Sanaz Toossi sets her latest play during the Iranian revolution, but leaves plenty of room for sex jokes.

Marjan Neshat, Roxanna Hope Radja (in white dress), Nazanin Nour (behind her), Artemis Pebdani, and Nikki Massoud in Sanaz Toossi's Wish You Were Here at Playwrights Horizons.
(© Joan Marcus)

"Being your best friend was my whole personality," says one young woman to another in Sanaz Toossi's gently perceptive new play Wish You Were Here. It's about the most comprehensive statement that can be made about female friendship — a global strain of love that tends to appear as inane as it is profound. Toossi's play (which debuted in 2020 as an audio play and now stands on its feet at Playwrights Horizons) follows the evolution of a friend group rooted in the industrial city of Karaj, Iran, between 1978 and 1991 — a time of government violence, religious restriction, and mass emigration. But if you think revolution is the defining event of these women's lives, you aren't paying attention.

Revolution certainly is the backdrop of everything that unfolds over the 13 years through which we watch these women change and mature. But rather than serving up the low-hanging fruit of a wartime tragedy, Toossi uses this slice of history as a case study in the shifting politics of friendship. We can watch the news if we'd like to understand the seismic consequences of war. But what happens to the relationships that happen to fall on a fault line? As Toossi shows us with an admirably light hand, it all starts with a soft rumble.
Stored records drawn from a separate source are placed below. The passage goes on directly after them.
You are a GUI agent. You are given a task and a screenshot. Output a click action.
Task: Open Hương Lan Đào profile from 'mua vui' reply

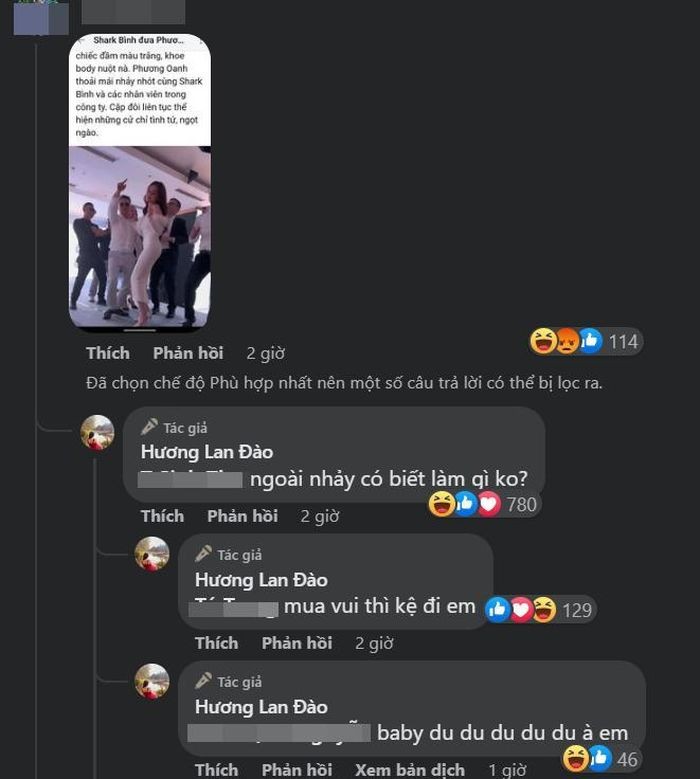click(x=261, y=580)
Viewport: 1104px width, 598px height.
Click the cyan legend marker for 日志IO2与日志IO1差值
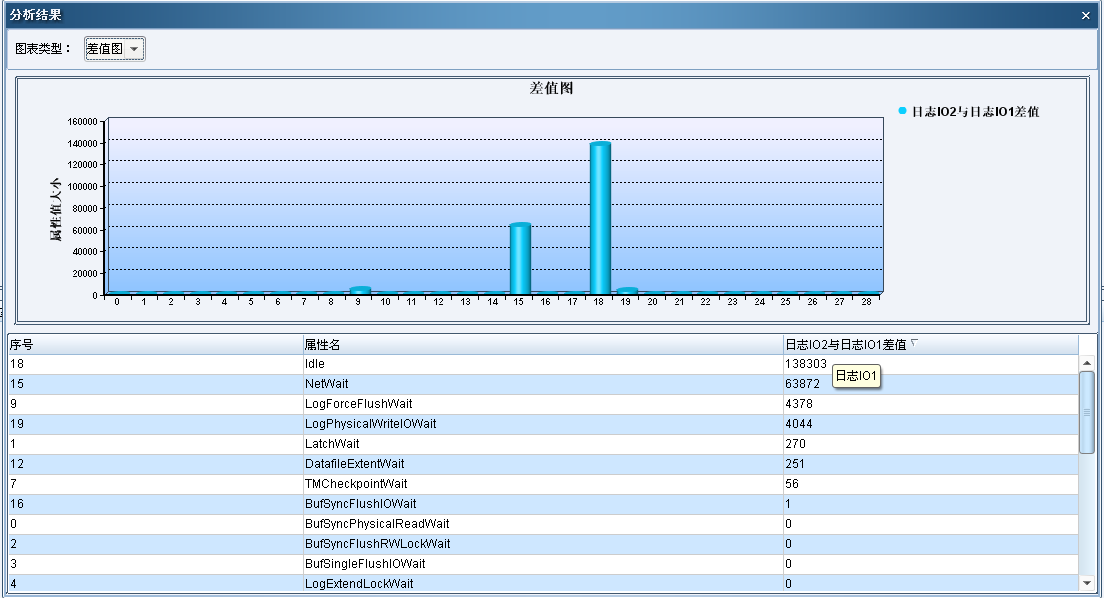[x=902, y=111]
In the opening scene, we see the playful hubbub of a wedding day — director Gaye Taylor Upchurch appropriately allots absolutely no personal space for anyone in her five-person ensemble (Sarah Laux costumes them in Western-influenced clothing, typical of pre-revolution times). The eager bride, Salme (Roxanna Hope Radja), is being petted and coiffed by Nazanin (Marjan Neshat) and Rana (Nazanin Nour), a triangle upstaged by the latter two who seem to see magic in each other's eyes and communicate primarily in crass jokes. Meanwhile, over on the couch, there's the impish Zari (Nikki Massoud), who grants the most sardonic of the group — an aspiring doctor named Shideh (Artemis Pebdani) — the blessed job of filing her toenails.

Marjan Neshat, Nazanin Nour, Nikki Massoud (behind couch), Roxanna Hope Radja (in white dress), and Artemis Pebdani in a scene from Wish You Were Here.
(© Joan Marcus)

With all the pussy jokes, sex talk, and mutual smelling of body parts, it's like an R-rated Pink Ladies slumber party — and if you've ever attended such an event, you'll be taken by the familiar sounds of free-flowing and utterly unladylike cross talk (rapid-fire English serves as Farsi in the world of the play). You may also clock the fraught friendship dynamics that Toossi writes with almost imperceptible precision and Upchurch blocks with perfect subtlety. I won't reveal too much, but it's no accident who's removed themselves to the couch and who steals private moments with that one soulmate who stands above the rest.

There is undoubtedly a hierarchy at play, but everyone has a settled acceptance of their respective roles. In each ensuing scene, however, this finely tuned performance is repeatedly upended and recalibrated. Mounting tensions in Iran compel several of these women to leave the country, and as they fall away one by one over the passing years, roles have to be recast — and even in times of desperation, nobody wants to play understudy to the one who got away (Massoud does an excellent job as the piercing mouthpiece for this experience).

Marjan Neshat as Nazanin and Roxanna Hope Radja as Salme.
(© Joan Marcus)

Nazanin, as the lone woman hell-bent on staying in Karaj, finds herself at the center of the story, watching friends come and go, and ebbing and flowing in intimacy with the ones who stay. Neshat does a wonderful job anchoring the play, balancing a mean girl's tendency toward ruthless territorialism with the open heart of someone aching for deep abiding love (and not necessarily through the traditional route of marriage). Everything is personal within the walls of scenic designer Arnulfo Maldonado's unit set — a cozy Persian living room that is never claimed by any one character but exemplifies a collective home. And political conversation is rarely allowed to penetrate this sacred space. National dynamics, in fact, only rear their head when gaps begin to appear and largely speak for themselves.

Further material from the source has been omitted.